From 2007-2008, my family and I lived in Vilassar de Mar, a pretty seaside town north of Barcelona where most of the natives prefer to speak Catalan, the heart language of Catalunya and the first language kids speak in school.
The fact that we nearly mono-lingual Americans were struggling to learn Spanish, and could manage only a few words of Catalan, significantly narrowed the possibilities for our social life. In other words, most of our friends were other ex-pat Americans or Europeans married to Spaniards.
I did have an awkward encounter with a Catalan nationalist one day. He stood in my friend’s apartment and regaled me for at least an hour on the history of Catalunya in Catalan, but surreal Catalan history lessons notwithstanding, we enjoyed living in Spain, especially the time we spent in our adopted little village of Vilassar. We loved the unhurried meals with friends (although we’ve gotten out of that good habit), 10-minute walks to the beach, life without a car, and especially the ultra-close proximity of our local bank, grocery store, hardware store and bread shop to our nice second floor apartment. What wasn’t apparent to me until later, was that even there, on the sleepy shores of the Mediterranean, there was a good side of the proverbial train tracks and a bad side. Fortunately for us, and thanks to our good friends who found our apartment for us, we lived on the good side closer to the seaside and Vilassar’s primary train station. Recent immigrants and others who couldn’t afford such exclusive digs, lived in not-so-nice apartment buildings farther away from both.
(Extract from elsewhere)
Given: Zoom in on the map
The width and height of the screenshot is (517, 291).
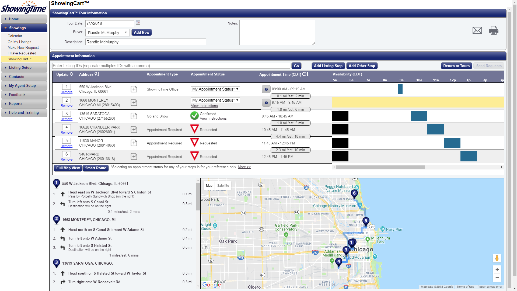Looking at the screenshot, I should click(497, 269).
The better my Spanish got, the more often I caught people referring to “Barato” as if it were part of Vilassar. One day, confused, I asked for an explanation and learned that some people call the not-so-nice part of town where the Moroccans and other immigrants live, “Barato” or “Cheap.” Having tasted the bitter fruit of being treated as a “foreigner” during my purgatorial trips to the Barcelona immigration office, I felt a sort of Golden-Rule inspired solidarity and sympathy for the immigrants in “Barato.” Maybe not exactly “do unto others as you would have them do unto you,” but something like “having been treated unfairly, treat others with the fairness.”
Lest any Catalans who might read this suspect I’m unfairly publicizing the social tensions in their region, I readily admit that my own mostly middle- or upper-class community of Broomfield, Colo., U.S.A., has its own depressed and reverse gentrified neighborhoods of economically poor people and recent immigrants. Even nearby Boulder, Colo., which in myriad ways professes to champion the cause of people in need, recently showed itself to be full of people who do not, in fact, want to do so if it means more “homeless” will come live in their neighborhood.
But back for a moment to Spain. Through La Viña, our church in Barcelona, I got to know Lazaro, the head of one of an immigrant family. He and his wife and children had immigrated to Spain from Bulgaria to find a good job and for a while they made a decent living. When Lazaro lost his job, they scraped by for a while until they ran out of money. Lazaro’s wife and kids had to move in with their landlord while Lazaro lived on the street. He couldn’t find a job, and they couldn’t afford to move back to Bulgaria. They had a few run-ins with the local social services system. Lazaro, for his part, was understandably and perpetually stressed out. He always seemed to need something more than what was offered. His stories didn’t always seem to add up. La Viña, whose German head pastor ran a nearby soup kitchen, helped him and his family as much as it could, and some other missionary friends of ours took a Christmas offering for them, but they remained right on the edge of desperation for probably four months.
Finally, just before we returned home to the States in the spring of 2008, Lazaro and his family somehow found a way to return to Bulgaria. The last I heard Lazaro was thriving in Bulgaria as a mushroom farmer. (Incidentally, all my conversations with Lazaro were in Spanish. For some reason, I always found it easier to understand Spanish spoken by other immigrants instead of by native speakers.) I wonder now if my suspicion of Lazaro’s need during the worst of his ordeal had more to do with my (mostly) subconscious desire not to have to inconvenience myself with cross-cultural conversations and the problems of someone else’s family.
For the last several years, the United Nations has publicized its Millennium Development Goals (MDGs), which have the good and reasonable aim to curb fundamental global problems. It seems to me, however, that the more fundamental issue that needs to be addressed is the zero-sum “Us versus Them Dilemma.” All to often, if “they” win, that means “my” group loses.
The reason this doesn’t get much attention is because our social identity and identification with a particular language, history, ethnicity, etc., aren’t as easily quantifiable as the MDGs. Therein lies the difficulty. It’s easy to say “let the Golden Rule be our guide,” but quite another thing to give that principle pride of place in practice. There is no easy solution to the “Us versus Them Dilemma,” but whether we are citizens of different nations, or members of different races or religions or tax brackets, we must learn to see ourselves and the image of God that we all share in “the other.” Until then, no significant progress will be made on any front, from how we deal with the personal and corporate pain in our past, to how we view immigrants in our community, to how many people are “lifted” out of poverty by 2015.
In the end there is no “Us” versus “Them,” only “Us.”